Join the Sustainable Talent team, supporting NVIDIA as a Senior Site Reliability Engineer supporting the Infrastructure, Planning, and Process organization. This is a W-2 full-time contract based in Santa Clara, CA, with Hybrid work options. We offer competitive pay $75 - $90/hr based on factors like experience, education, location, etc. and provide full benefits, PTO, and amazing company culture!
As an SRE, you will be troubleshooting and managing our client's on-premises infrastructure to support various software engineering teams' company wide. Keen attention to detail, problem-solving abilities, and a solid knowledge base are essential.
What you'll be doing:
- Working on systems deployed in NVIDIA's internal cloud making them available and reliable for our end users.
- Monitor system performance and troubleshoot issues related to CPU, memory, disk, and network utilization.
- Providing high quality of user support.
- Monitoring KPIs and making sure that team's SLAs are met.
- Managing and maintaining production Kubernetes clusters.
- Drive automation of monitoring to gain more insight into applications and system health.
- Craft and implement critical metrics using various analytics methods and dashboards.
- Reuse AI techniques to extract useful signals about machines and jobs from the data generated.
What we need to see:
- Experience working with on-premise infrastructure.
- Experience managing and troubleshooting Linux systems.
- Experience managing systems installed data centers. Proficient with BMC (Redfish), KVM, and IPMI tools.
- Background in Databases like SQL (MySQL) and timeseries DBs like Prometheus.
- Strong knowledge of networking principles and protocols, including TCP/IP, DNS, DHCP, and VLANs.
- Experience with data analytics/visualization tools like Kibana, Grafana, Splunk etc.
- Strong Ansible or Jenkins skills.
- Proficient with Kubernetes, dockers & virtualization.

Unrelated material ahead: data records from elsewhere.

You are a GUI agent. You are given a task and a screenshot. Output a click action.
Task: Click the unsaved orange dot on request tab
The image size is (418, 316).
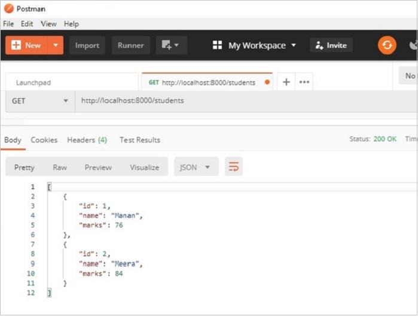coord(267,82)
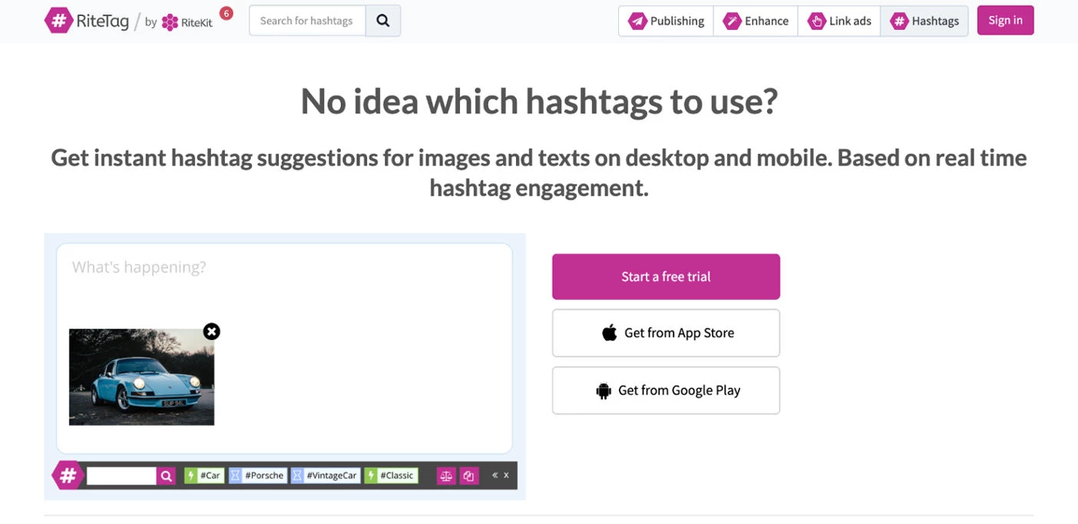Click the RiteTag hexagon logo
The height and width of the screenshot is (524, 1078).
click(x=58, y=21)
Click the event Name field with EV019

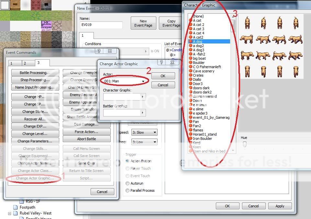(x=101, y=25)
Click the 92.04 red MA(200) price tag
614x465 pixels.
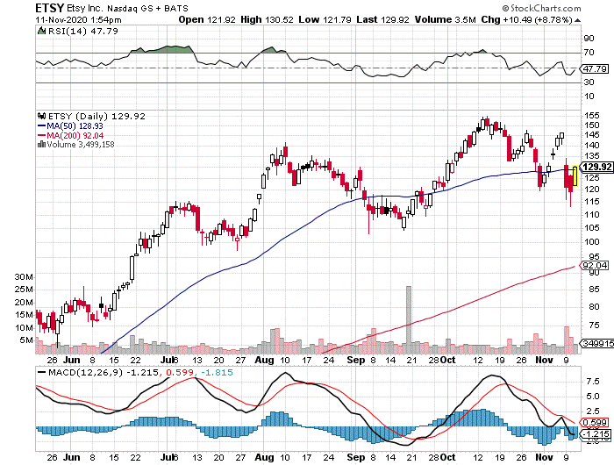(x=595, y=265)
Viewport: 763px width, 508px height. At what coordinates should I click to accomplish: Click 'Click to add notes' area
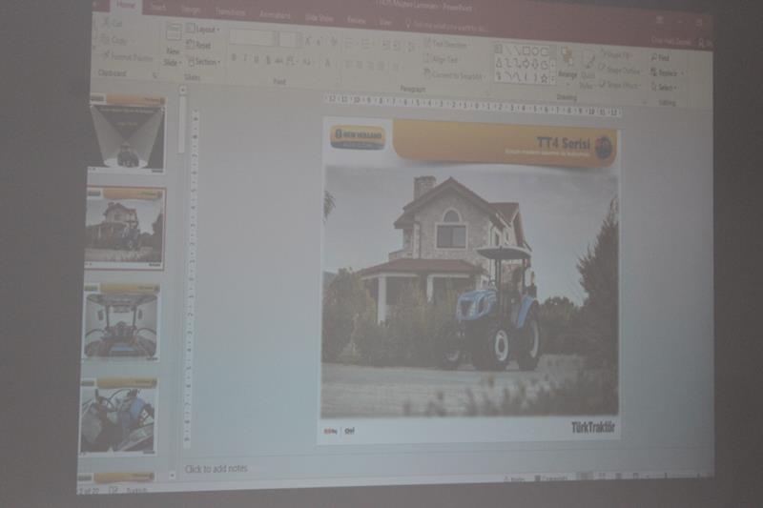tap(217, 469)
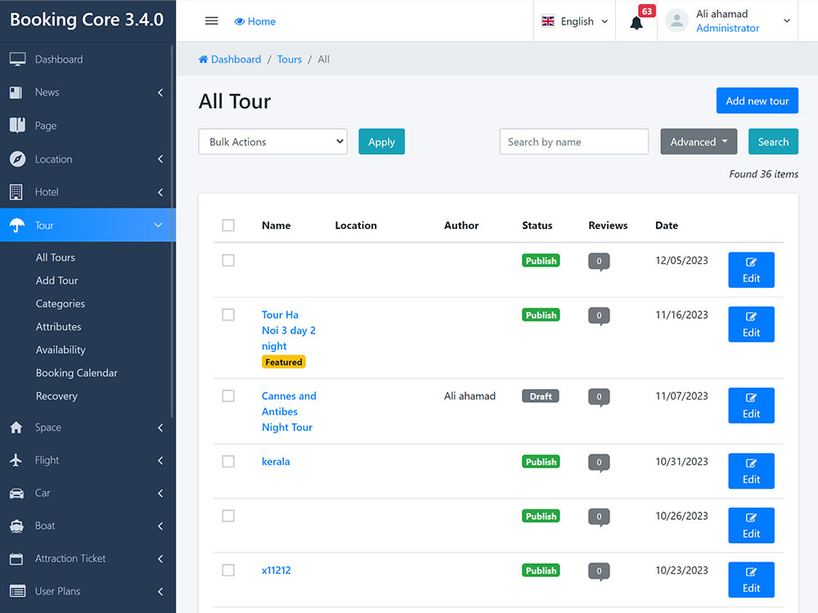Open the Bulk Actions dropdown
Screen dimensions: 818x613
[x=272, y=141]
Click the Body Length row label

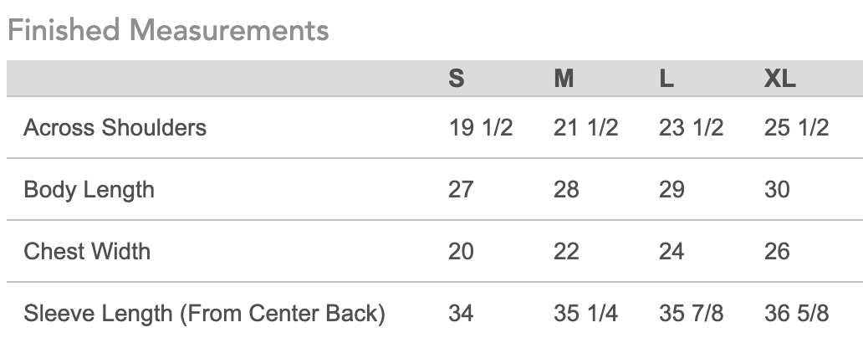(x=89, y=190)
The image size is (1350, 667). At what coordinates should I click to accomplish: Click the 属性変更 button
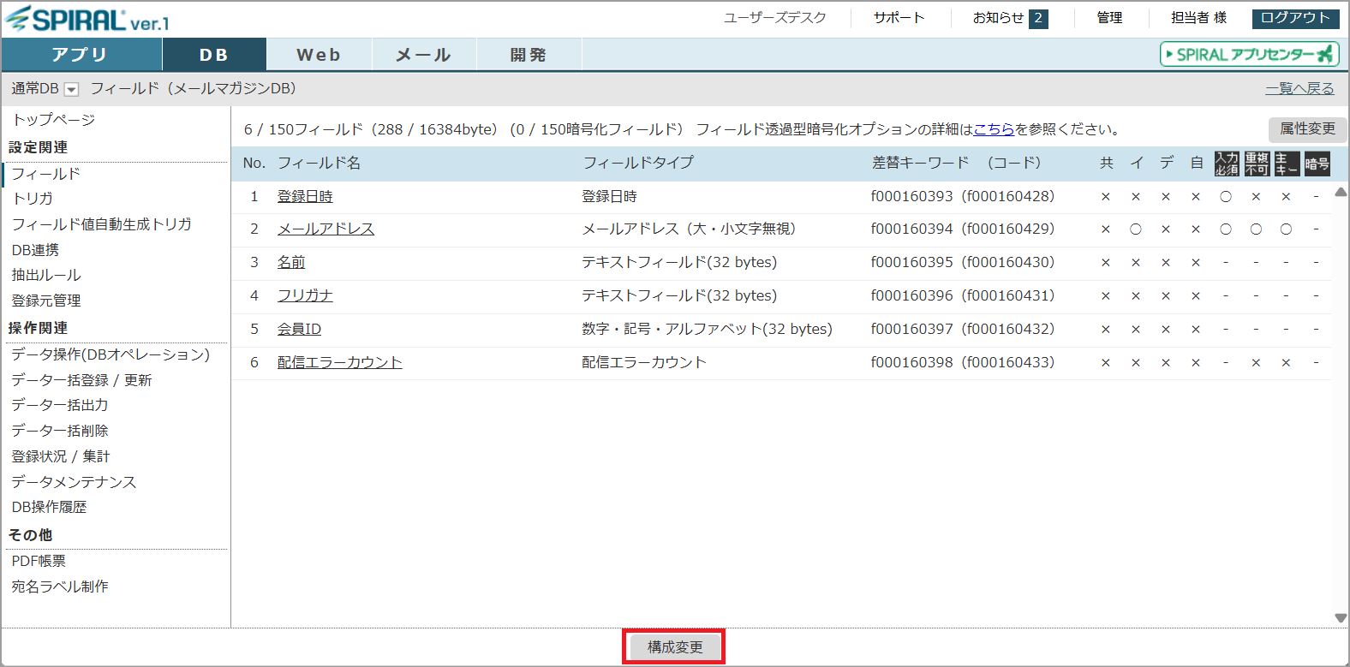coord(1307,128)
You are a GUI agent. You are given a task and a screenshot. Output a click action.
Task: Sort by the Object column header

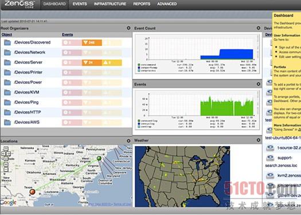point(7,34)
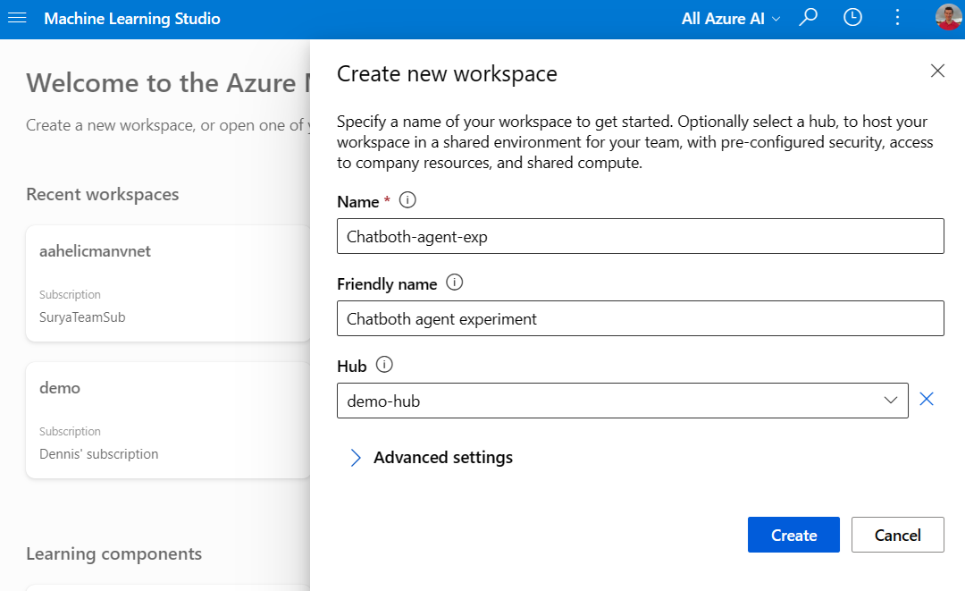Click the search magnifier icon

point(808,17)
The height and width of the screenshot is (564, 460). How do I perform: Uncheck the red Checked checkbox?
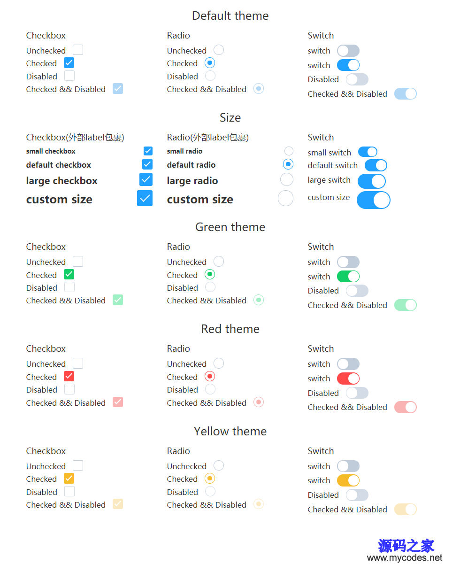(x=69, y=376)
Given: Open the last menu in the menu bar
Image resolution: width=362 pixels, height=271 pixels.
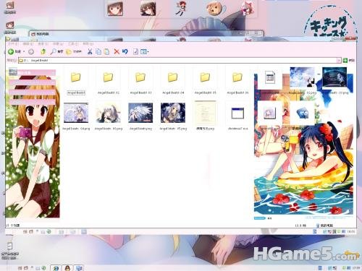Looking at the screenshot, I should pyautogui.click(x=88, y=44).
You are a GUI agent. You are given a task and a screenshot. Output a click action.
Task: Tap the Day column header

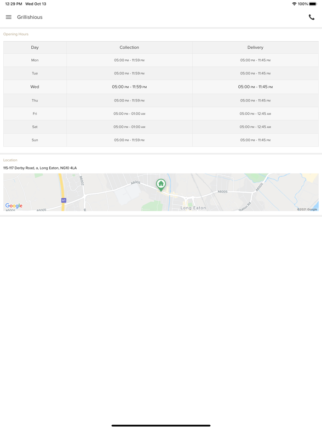[x=35, y=47]
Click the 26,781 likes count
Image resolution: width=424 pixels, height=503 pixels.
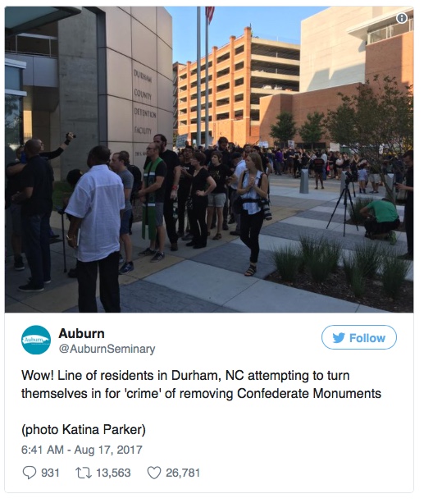tap(183, 473)
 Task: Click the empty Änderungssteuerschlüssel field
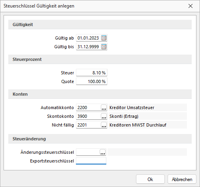tap(88, 152)
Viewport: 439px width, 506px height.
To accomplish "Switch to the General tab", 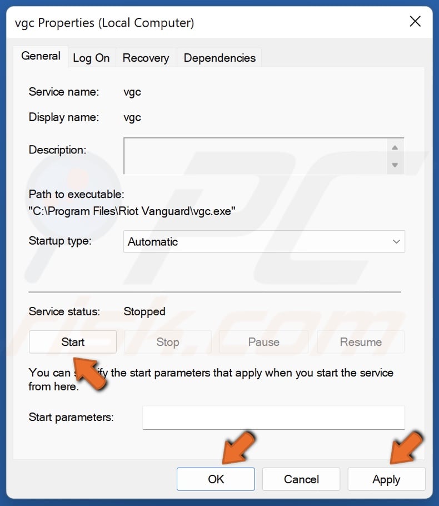I will 41,56.
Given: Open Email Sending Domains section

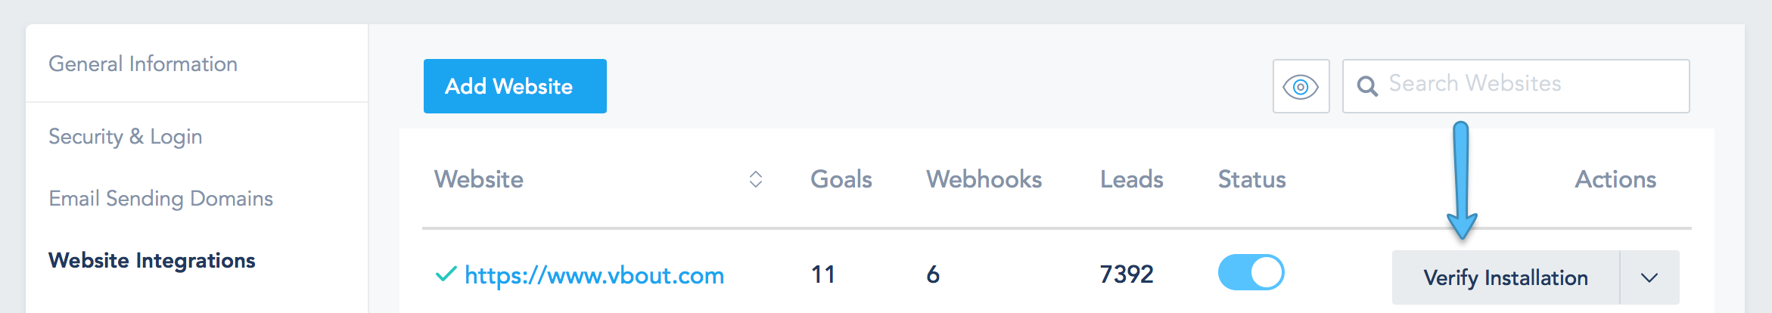Looking at the screenshot, I should 160,198.
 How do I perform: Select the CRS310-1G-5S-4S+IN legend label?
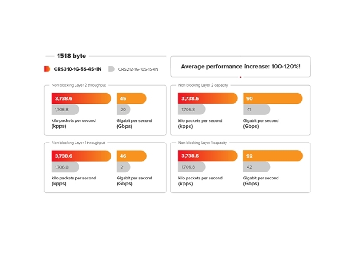click(x=78, y=69)
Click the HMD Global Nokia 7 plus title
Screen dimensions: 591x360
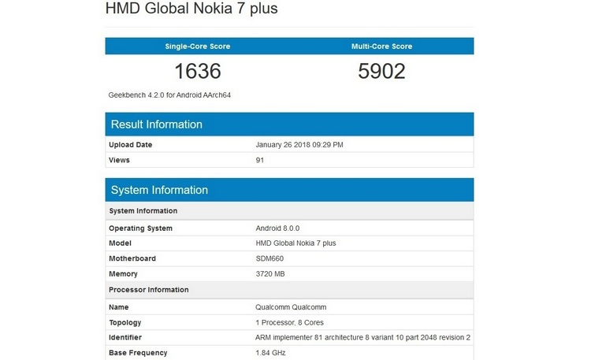(x=191, y=9)
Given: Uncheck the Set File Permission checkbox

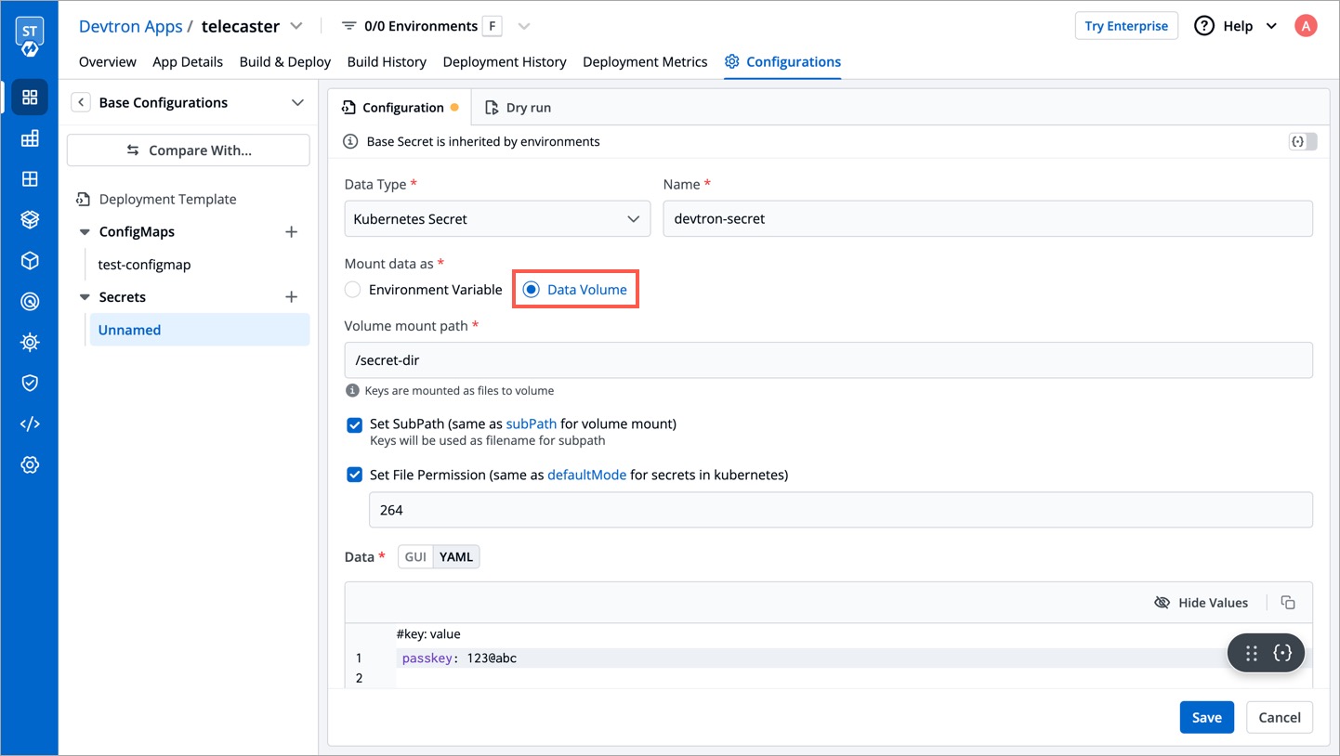Looking at the screenshot, I should coord(354,475).
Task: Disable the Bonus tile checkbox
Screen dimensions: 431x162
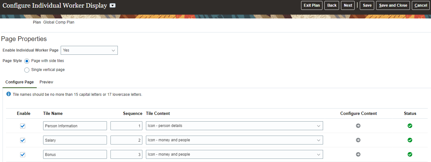Action: pyautogui.click(x=23, y=155)
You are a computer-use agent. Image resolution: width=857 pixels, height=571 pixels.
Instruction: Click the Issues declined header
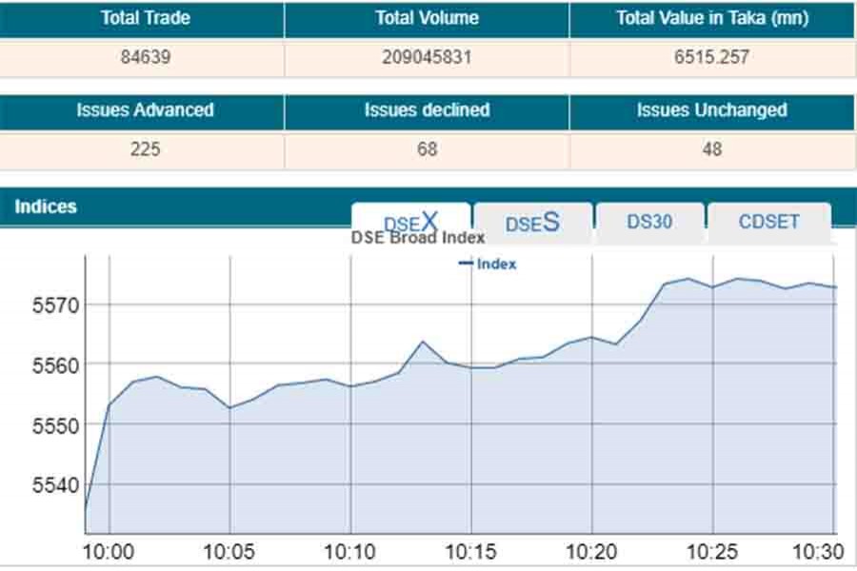click(x=427, y=110)
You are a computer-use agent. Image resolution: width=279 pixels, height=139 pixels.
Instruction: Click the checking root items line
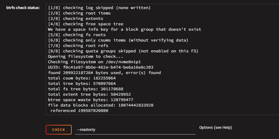click(x=79, y=13)
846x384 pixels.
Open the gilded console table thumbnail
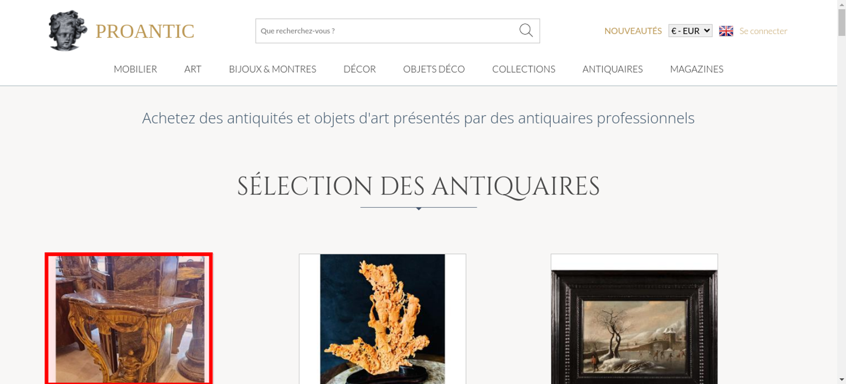click(129, 318)
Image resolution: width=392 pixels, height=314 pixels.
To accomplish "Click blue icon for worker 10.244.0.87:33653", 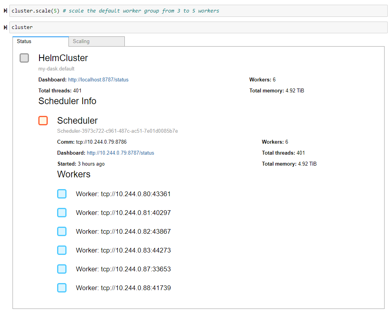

- Proficient using source code management and binary repository systems like GitLab, GitHub, Artifactory, Perforce etc.
- Advanced knowledge of standard methodologies related to security.
- 5+ years of proven SRE experience.
- Experience with Python or Bash scripting.
- Bachelor's degree in Computer Science, Information Technology, or related field, or equivalent experience.
Ways to stand out from the crowd:
- Working knowledge of OpenStack.
- Previous experience with SRE teams managing on-prem infrastructure.
- Experience managing NVIDIA hardware like GPUs and Tegras.
- Thrives in a multi-tasking environment with constantly evolving priorities.
- Prior experience with large scale operations team.
- Experience with Windows server infrastructure.
- Outstanding interpersonal skills and communication with all levels of management.
- Experience with using and improving data centers.
- Ability to analyze sophisticated problems into simple sub problems and then reuse available solutions to implement most of those.
- Ability to design simple systems that can work efficiently without needing much support.
Sustainable Talent is a M/F+, disabled, and veteran equal employment opportunity and affirmative action employer.